──────── Record excerpts
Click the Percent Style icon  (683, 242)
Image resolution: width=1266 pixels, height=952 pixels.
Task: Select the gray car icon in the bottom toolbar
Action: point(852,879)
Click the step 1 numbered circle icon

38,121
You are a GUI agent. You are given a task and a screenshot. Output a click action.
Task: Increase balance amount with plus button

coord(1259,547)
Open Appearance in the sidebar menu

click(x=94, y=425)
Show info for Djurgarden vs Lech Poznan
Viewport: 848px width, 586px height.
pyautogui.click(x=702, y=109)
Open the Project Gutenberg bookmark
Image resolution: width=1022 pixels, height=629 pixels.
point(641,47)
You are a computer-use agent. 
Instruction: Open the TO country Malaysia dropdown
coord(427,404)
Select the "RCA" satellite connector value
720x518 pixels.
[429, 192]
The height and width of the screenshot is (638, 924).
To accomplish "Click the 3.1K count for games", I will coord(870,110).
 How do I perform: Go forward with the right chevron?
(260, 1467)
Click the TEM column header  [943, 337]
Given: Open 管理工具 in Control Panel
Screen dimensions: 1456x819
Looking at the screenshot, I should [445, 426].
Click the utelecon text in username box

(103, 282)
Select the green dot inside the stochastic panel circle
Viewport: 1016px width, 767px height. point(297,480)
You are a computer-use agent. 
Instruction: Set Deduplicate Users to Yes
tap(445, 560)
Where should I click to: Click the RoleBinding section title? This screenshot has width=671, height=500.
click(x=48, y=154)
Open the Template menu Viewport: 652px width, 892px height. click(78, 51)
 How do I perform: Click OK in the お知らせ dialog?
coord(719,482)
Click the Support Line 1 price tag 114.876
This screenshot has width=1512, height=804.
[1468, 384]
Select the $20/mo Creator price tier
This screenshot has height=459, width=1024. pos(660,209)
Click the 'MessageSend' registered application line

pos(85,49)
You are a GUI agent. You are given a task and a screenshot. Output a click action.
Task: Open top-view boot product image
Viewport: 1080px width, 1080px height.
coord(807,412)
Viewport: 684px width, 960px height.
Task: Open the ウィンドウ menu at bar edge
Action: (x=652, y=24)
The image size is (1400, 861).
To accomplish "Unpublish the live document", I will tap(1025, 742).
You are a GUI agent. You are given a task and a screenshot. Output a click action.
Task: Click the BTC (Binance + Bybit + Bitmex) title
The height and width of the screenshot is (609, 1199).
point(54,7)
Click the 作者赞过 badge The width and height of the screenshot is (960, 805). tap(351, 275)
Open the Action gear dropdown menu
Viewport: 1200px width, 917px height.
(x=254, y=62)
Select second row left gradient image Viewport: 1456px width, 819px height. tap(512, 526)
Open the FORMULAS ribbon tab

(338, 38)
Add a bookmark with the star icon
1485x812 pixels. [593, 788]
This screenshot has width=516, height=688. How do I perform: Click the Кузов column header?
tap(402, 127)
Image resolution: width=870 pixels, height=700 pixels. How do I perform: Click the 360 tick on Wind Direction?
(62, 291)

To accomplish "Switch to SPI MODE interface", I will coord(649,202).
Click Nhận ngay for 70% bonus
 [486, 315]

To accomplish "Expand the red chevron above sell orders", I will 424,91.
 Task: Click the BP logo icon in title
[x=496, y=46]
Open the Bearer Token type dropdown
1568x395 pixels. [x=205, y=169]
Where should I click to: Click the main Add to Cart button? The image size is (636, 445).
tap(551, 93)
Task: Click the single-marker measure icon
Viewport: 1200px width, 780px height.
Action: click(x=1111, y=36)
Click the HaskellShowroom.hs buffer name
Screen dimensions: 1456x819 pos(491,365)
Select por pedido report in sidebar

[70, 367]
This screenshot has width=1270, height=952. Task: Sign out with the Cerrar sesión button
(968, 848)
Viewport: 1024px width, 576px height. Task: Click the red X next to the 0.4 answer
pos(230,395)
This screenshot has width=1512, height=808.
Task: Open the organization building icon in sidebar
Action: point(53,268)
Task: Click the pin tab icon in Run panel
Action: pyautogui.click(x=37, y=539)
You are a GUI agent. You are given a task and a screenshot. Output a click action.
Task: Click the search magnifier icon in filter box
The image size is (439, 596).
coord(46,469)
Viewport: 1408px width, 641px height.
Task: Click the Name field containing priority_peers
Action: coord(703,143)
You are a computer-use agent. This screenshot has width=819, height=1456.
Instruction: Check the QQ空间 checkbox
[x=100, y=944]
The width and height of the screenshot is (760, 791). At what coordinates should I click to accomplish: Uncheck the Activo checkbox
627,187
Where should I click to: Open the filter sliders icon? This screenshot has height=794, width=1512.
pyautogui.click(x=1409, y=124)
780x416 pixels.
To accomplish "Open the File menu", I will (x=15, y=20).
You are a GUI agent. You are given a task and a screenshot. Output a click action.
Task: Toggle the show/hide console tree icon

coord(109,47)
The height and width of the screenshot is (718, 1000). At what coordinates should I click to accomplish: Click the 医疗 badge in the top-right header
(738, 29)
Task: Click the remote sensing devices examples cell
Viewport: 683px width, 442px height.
────────────────
__Given request__. Reproduce the entire listing above word for word, with nothing added, dropped, or changed.

__Result of this task__.
Click the Percent Style icon  (683, 242)
Image resolution: width=1266 pixels, height=952 pixels.
Task: Select the gray car icon in the bottom toolbar
Action: point(852,879)
Click the step 1 numbered circle icon

38,121
You are a GUI agent. You are given a task and a screenshot. Output a click action.
Task: Increase balance amount with plus button

coord(1259,547)
Open Appearance in the sidebar menu

click(x=94, y=425)
Show info for Djurgarden vs Lech Poznan
Viewport: 848px width, 586px height.
pyautogui.click(x=702, y=109)
Open the Project Gutenberg bookmark
Image resolution: width=1022 pixels, height=629 pixels.
point(641,47)
You are a computer-use agent. 
Instruction: Open the TO country Malaysia dropdown
coord(427,404)
Select the "RCA" satellite connector value
720x518 pixels.
[429, 192]
The height and width of the screenshot is (638, 924).
To accomplish "Click the 3.1K count for games", I will coord(870,110).
 How do I perform: Go forward with the right chevron?
(260, 1467)
Click the TEM column header  [943, 337]
Given: Open 管理工具 in Control Panel
Screen dimensions: 1456x819
Looking at the screenshot, I should [445, 426].
Click the utelecon text in username box

(103, 282)
Select the green dot inside the stochastic panel circle
Viewport: 1016px width, 767px height. point(297,480)
You are a computer-use agent. 
Instruction: Set Deduplicate Users to Yes
tap(445, 560)
Where should I click to: Click the RoleBinding section title? This screenshot has width=671, height=500.
click(x=48, y=154)
Open the Template menu Viewport: 652px width, 892px height. click(78, 51)
 How do I perform: Click OK in the お知らせ dialog?
coord(719,482)
Click the Support Line 1 price tag 114.876
This screenshot has width=1512, height=804.
[1468, 384]
Select the $20/mo Creator price tier
This screenshot has height=459, width=1024. pos(660,209)
Click the 'MessageSend' registered application line

pos(85,49)
You are a GUI agent. You are given a task and a screenshot. Output a click action.
Task: Open top-view boot product image
Viewport: 1080px width, 1080px height.
coord(807,412)
Viewport: 684px width, 960px height.
Task: Open the ウィンドウ menu at bar edge
Action: (x=652, y=24)
The image size is (1400, 861).
To accomplish "Unpublish the live document", I will tap(1025, 742).
You are a GUI agent. You are given a task and a screenshot. Output a click action.
Task: Click the BTC (Binance + Bybit + Bitmex) title
The height and width of the screenshot is (609, 1199).
point(54,7)
Click the 作者赞过 badge The width and height of the screenshot is (960, 805). tap(351, 275)
Open the Action gear dropdown menu
Viewport: 1200px width, 917px height.
(x=254, y=62)
Select second row left gradient image Viewport: 1456px width, 819px height. tap(512, 526)
Open the FORMULAS ribbon tab

(338, 38)
Add a bookmark with the star icon
1485x812 pixels. [593, 788]
This screenshot has width=516, height=688. How do I perform: Click the Кузов column header?
tap(402, 127)
Image resolution: width=870 pixels, height=700 pixels. How do I perform: Click the 360 tick on Wind Direction?
(62, 291)

To accomplish "Switch to SPI MODE interface", I will coord(649,202).
Click Nhận ngay for 70% bonus
 [486, 315]

To accomplish "Expand the red chevron above sell orders", I will 424,91.
 Task: Click the BP logo icon in title
[x=496, y=46]
Open the Bearer Token type dropdown
1568x395 pixels. [x=205, y=169]
Where should I click to: Click the main Add to Cart button? The image size is (636, 445).
tap(551, 93)
Task: Click the single-marker measure icon
Viewport: 1200px width, 780px height.
Action: click(x=1111, y=36)
Click the HaskellShowroom.hs buffer name
Screen dimensions: 1456x819 pos(491,365)
Select por pedido report in sidebar

[70, 367]
This screenshot has width=1270, height=952. Task: Sign out with the Cerrar sesión button
(968, 848)
Viewport: 1024px width, 576px height. Task: Click the red X next to the 0.4 answer
pos(230,395)
This screenshot has width=1512, height=808.
Task: Open the organization building icon in sidebar
Action: point(53,268)
Task: Click the pin tab icon in Run panel
Action: pyautogui.click(x=37, y=539)
You are a GUI agent. You are given a task and a screenshot. Output a click action.
Task: Click the search magnifier icon in filter box
The image size is (439, 596).
coord(46,469)
Viewport: 1408px width, 641px height.
Task: Click the Name field containing priority_peers
Action: coord(703,143)
You are a computer-use agent. This screenshot has width=819, height=1456.
Instruction: Check the QQ空间 checkbox
[x=100, y=944]
The width and height of the screenshot is (760, 791). At what coordinates should I click to accomplish: Uncheck the Activo checkbox
627,187
Where should I click to: Open the filter sliders icon? This screenshot has height=794, width=1512.
pyautogui.click(x=1409, y=124)
780x416 pixels.
To accomplish "Open the File menu", I will (x=15, y=20).
You are a GUI agent. You are given a task and a screenshot. Output a click action.
Task: Toggle the show/hide console tree icon

coord(109,47)
The height and width of the screenshot is (718, 1000). At what coordinates should I click to accomplish: Click the 医疗 badge in the top-right header
(738, 29)
Task: Click the remote sensing devices examples cell
Viewport: 683px width, 442px height.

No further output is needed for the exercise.